Among the sites locked in time was a palatial villa that may have belonged to the family of Julius Caesar. The villa’s library, which contained the scrolls, remained buried for centuries. In the 18th century, early excavators recovered the scrolls, tempting scholars to try to open them. “The history of the unwrapping of the Herculaneum scrolls is littered with failures,” says Brent Seales, a computer scientist from the University of Kentucky. “Everyone that had tried to open the scrolls left behind a hideous trail of fragmentary result.”

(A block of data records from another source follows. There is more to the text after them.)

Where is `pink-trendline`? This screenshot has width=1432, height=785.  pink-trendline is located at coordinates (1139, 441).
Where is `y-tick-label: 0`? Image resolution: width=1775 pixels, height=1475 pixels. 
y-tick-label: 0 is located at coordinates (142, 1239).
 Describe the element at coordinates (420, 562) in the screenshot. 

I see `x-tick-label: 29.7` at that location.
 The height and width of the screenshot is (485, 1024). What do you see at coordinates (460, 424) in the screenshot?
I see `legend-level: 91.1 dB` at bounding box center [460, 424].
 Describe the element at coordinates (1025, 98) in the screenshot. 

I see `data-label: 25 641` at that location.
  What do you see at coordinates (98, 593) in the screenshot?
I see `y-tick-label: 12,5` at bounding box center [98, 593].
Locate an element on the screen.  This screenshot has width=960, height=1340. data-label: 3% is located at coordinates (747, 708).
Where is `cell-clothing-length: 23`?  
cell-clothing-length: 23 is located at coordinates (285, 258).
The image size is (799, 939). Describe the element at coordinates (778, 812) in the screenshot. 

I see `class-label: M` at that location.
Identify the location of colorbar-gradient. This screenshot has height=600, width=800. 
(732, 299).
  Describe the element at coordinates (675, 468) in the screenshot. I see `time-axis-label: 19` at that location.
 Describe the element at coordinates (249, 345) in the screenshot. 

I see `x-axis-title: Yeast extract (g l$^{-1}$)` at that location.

Now Seales and two Italian scientists are competing to be the first to read the scrolls without unrolling them. Whitaker reports this Sunday on their rivalry-fueled efforts to unravel the centuries old mystery of the Herculaneum scrolls.
“60 MINUTES” LISTINGS FOR SUNDAY, APRIL 1
MANCINI’S BRAIN – Scott Pelley reports on startling new discoveries about brain injuries suffered by combat veterans in Iraq and Afghanistan. Scott Pelley reports. Henry Schuster is the producer.
SECOND ACT – The Israeli Conductor Daniel Barenboim brings Muslims and Jews together in his West-East Divan Orchestra – a labour of love, peace and music for the legendary 75-year-old maestro. Holly Williams reports. Michael H. Gavshon and David M. Levine are the producers.
THE SCROLLS OF HERCULANEUM – Bill Whitaker reports on efforts to unlock the secrets of some of the world’s oldest Western literature found in Herculaneum, an Italian city seared and buried by the volcanic eruption of Mt. Vesuvius in 79 AD. Marc Lieberman and Sabina Castelfranco are the producers.